## What you need to do:
Repeat the entries that appear below, exactly as they are given.

## Stored data:
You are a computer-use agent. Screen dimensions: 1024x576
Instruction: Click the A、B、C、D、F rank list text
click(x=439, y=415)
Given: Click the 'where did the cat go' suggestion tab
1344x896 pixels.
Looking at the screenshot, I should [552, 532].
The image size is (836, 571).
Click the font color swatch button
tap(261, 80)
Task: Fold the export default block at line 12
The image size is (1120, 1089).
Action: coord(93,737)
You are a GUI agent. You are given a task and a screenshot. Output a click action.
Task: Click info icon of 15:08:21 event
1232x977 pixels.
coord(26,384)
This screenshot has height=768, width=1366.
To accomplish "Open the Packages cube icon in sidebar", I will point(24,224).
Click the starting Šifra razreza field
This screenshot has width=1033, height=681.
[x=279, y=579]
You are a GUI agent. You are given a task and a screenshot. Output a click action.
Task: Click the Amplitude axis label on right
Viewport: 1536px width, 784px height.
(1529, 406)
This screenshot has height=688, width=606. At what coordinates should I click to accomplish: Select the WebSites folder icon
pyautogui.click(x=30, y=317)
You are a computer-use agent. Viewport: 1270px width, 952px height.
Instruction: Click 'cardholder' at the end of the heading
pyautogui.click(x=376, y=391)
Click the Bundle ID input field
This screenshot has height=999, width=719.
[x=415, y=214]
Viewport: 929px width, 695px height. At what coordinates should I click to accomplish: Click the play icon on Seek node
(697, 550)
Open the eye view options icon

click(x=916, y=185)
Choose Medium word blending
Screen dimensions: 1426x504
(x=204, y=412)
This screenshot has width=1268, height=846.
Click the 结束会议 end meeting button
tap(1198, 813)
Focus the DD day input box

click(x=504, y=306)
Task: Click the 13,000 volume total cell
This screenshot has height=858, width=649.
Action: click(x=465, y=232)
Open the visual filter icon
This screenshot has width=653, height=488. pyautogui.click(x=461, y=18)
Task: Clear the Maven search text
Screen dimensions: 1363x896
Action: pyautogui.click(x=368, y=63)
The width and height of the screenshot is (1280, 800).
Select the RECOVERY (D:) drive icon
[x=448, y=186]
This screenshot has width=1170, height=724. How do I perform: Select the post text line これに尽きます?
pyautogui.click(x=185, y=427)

## Exercise output:
You are a computer-use agent. Screen dimensions: 1024x576
Instruction: Click the A、B、C、D、F rank list text
click(x=439, y=415)
Given: Click the 'where did the cat go' suggestion tab
1344x896 pixels.
Looking at the screenshot, I should [552, 532].
The image size is (836, 571).
Click the font color swatch button
tap(261, 80)
Task: Fold the export default block at line 12
The image size is (1120, 1089).
Action: coord(93,737)
You are a GUI agent. You are given a task and a screenshot. Output a click action.
Task: Click info icon of 15:08:21 event
1232x977 pixels.
coord(26,384)
This screenshot has height=768, width=1366.
To accomplish "Open the Packages cube icon in sidebar", I will point(24,224).
Click the starting Šifra razreza field
This screenshot has width=1033, height=681.
[x=279, y=579]
You are a GUI agent. You are given a task and a screenshot. Output a click action.
Task: Click the Amplitude axis label on right
Viewport: 1536px width, 784px height.
(1529, 406)
This screenshot has height=688, width=606. At what coordinates should I click to accomplish: Select the WebSites folder icon
pyautogui.click(x=30, y=317)
You are a computer-use agent. Viewport: 1270px width, 952px height.
Instruction: Click 'cardholder' at the end of the heading
pyautogui.click(x=376, y=391)
Click the Bundle ID input field
This screenshot has height=999, width=719.
[x=415, y=214]
Viewport: 929px width, 695px height. At what coordinates should I click to accomplish: Click the play icon on Seek node
(697, 550)
Open the eye view options icon

click(x=916, y=185)
Choose Medium word blending
Screen dimensions: 1426x504
(x=204, y=412)
This screenshot has width=1268, height=846.
Click the 结束会议 end meeting button
tap(1198, 813)
Focus the DD day input box

click(x=504, y=306)
Task: Click the 13,000 volume total cell
This screenshot has height=858, width=649.
Action: click(x=465, y=232)
Open the visual filter icon
This screenshot has width=653, height=488. pyautogui.click(x=461, y=18)
Task: Clear the Maven search text
Screen dimensions: 1363x896
Action: pyautogui.click(x=368, y=63)
The width and height of the screenshot is (1280, 800).
Select the RECOVERY (D:) drive icon
[x=448, y=186]
This screenshot has width=1170, height=724. How do I perform: Select the post text line これに尽きます?
pyautogui.click(x=185, y=427)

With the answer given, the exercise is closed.